● **Data for the task**
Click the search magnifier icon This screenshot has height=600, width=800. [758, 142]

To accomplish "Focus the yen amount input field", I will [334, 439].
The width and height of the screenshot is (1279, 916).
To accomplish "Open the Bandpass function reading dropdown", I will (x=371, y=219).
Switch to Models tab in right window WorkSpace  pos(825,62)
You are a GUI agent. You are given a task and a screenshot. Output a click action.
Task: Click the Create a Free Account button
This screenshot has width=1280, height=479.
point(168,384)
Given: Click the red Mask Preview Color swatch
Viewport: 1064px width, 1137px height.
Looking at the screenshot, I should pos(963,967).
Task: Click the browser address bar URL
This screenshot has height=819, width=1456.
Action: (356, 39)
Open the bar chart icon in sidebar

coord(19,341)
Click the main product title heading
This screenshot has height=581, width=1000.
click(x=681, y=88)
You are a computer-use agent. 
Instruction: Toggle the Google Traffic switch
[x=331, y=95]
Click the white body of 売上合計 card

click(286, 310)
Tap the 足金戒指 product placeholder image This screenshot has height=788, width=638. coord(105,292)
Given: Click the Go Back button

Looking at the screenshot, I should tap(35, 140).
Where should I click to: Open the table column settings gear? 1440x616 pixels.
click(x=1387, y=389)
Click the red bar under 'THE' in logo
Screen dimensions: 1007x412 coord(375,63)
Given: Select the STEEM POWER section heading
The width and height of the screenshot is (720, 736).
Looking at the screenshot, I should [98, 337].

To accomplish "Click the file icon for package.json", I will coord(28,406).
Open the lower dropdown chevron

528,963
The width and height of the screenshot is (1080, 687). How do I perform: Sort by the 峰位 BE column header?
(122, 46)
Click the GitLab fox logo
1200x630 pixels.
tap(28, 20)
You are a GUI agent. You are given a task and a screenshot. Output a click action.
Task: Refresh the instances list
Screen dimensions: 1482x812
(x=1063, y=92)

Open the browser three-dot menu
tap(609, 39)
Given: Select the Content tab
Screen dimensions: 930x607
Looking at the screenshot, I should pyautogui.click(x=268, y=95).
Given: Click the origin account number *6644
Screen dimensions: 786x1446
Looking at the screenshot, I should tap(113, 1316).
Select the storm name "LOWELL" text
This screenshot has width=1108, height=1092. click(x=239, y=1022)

● **What you should do**
Reproduce the part of the items that opens with the line containing "You are a computer-use agent." and closes with the line containing "click(x=1387, y=389)", replacing "Google Traffic" with "Location Sharing" and leaving every other character as it is.

● **Answer to the problem**
You are a computer-use agent. 
Instruction: Toggle the Location Sharing switch
[x=331, y=95]
Click the white body of 売上合計 card

click(286, 310)
Tap the 足金戒指 product placeholder image This screenshot has height=788, width=638. coord(105,292)
Given: Click the Go Back button

Looking at the screenshot, I should tap(35, 140).
Where should I click to: Open the table column settings gear? 1440x616 pixels.
click(x=1387, y=389)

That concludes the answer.